Não por uma questão ideológica, não por ignorar que os dados divulgados não retratam todo o trabalho de alunos e escolas ao longo de anos ou que nem sempre a sua contextualização é feita da melhor forma ou com todas as variáveis relevantes. Mas porque é minha convicção que o acesso à informação é sempre um bem maior do que o seu ocultamento ou truncagem. Mesmo que apresentem uma realidade que não é a que eu mais gostaria de ver retratada, só dessa forma poderei agir para a alterar. No desconhecimento, o problema não é sermos iguais, é nem sabermos bem o que somos em relação ao que nos rodeia.
Escrevo isto porque observo dois fenómenos cuja convergência poderá estar a ameaçar a continuidade da divulgação destes resultados, obtidos a partir de provas externas às escolas. Antes de mais, a evidência do domínio das escolas privadas no topo dos rankings começa a ser uma constatação problemática para uma Escola Pública que enveredou por um caminho, ao nível da orientação política, de desvalorização desses rankings, mesmo quando construídos com alguma complexidade, em favor de outros indicadores, certamente estimáveis e interessantes, mas que podem funcionar em circuito fechado.
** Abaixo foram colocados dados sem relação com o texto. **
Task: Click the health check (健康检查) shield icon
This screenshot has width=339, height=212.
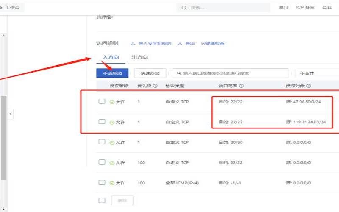Action: pos(203,43)
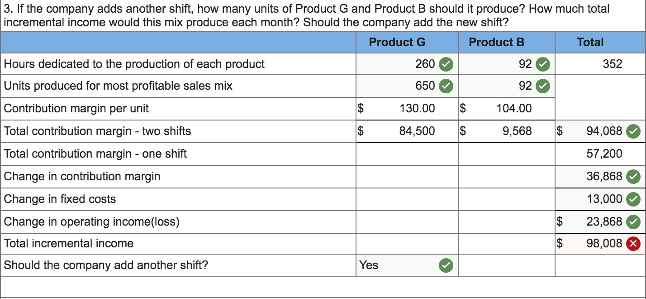Click checkmark beside 23,868 operating income

(x=633, y=222)
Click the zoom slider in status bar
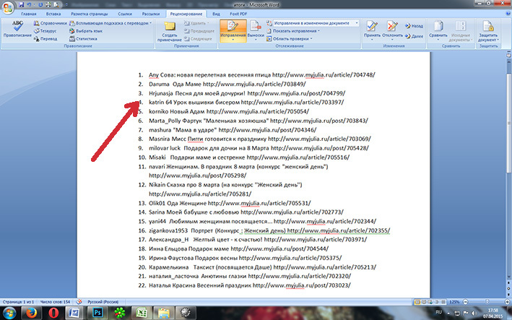 point(480,300)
Se me parece essencial que as escolas privadas de topo facultem dados de contexto socio-económico ou de inclusão de alunos com necessidades específicas de aprendizagem (ou como as queiram designar), não deixo de encarar com alguma reserva indicadores que resultem apenas de políticas internas de avaliação sem aferição externa, ditadas por metas contratualizadas com a tutela ou úteis para a avaliação dos órgãos de gestão, como os “percursos directos de sucesso”. Basta as escolas alterarem os critérios de retenção para se conseguir uma subida rápida deste indicador. Para o ajudar temos ainda a eliminação de factores exógenos de avaliação como as provas finais do Ensino Básico no 4º e 6º ano.
E é aqui que entra em cena outro fenómeno, ainda não assumido de forma explícita, que é o projecto ideológico da facção no poder no Ministério da Educação e periferias de “especialistas” de acabar com todas e quaisquer provas finais no Ensino Básico, mantendo apenas as cosméticas provas de aferição introduzidas nos últimos anos e cujos resultados, para além de servirem de alavanca a este ou aquele grupo disciplinar para exigir mais espaço no currículo, são praticamente inúteis para o trabalho com os alunos, pois não são feitas de forma articulada no tempo (os alunos aferidos num determinado ano/ciclo nesta ou aquela disciplina, deveriam voltar a sê-lo dois ou três anos mais tarde para se poder estabelecer um estudo comparativo), pois os relatórios produzidos obedecem a uma simplista lógica descritiva. Estou convicto que, continuando o actual processo de reforma educativa em curso, as provas de 9º ano desaparecerão e com elas os rankings do Ensino Básico, dando um salto atrás de 20 anos em termos de opacidade. As declarações políticas sobre o perfil adequado para a futura liderança do IAVE são evidentes nesse sentido. Assim como no caso do Ensino Secundário, a pressão para que sejam os Politécnicos e as Universidades a regular o acesso aos seus cursos vai no mesmo sentido da eliminação de exames, embora esse talvez seja um projecto a não tão curto prazo.
Contra esta tendência, é importante que a comunicação social continue a fazer o seu trabalho de tratamento dos dados para além de seriações de médias e aproveitem para investigar se a chamada “cultura do insucesso” é das escolas ou se não é uma consequência directa da ineficácia de políticas de desenvolvimento económico e inclusão social em reduzir o aumento de desigualdades para lá dos portões dessas mesmas escolas.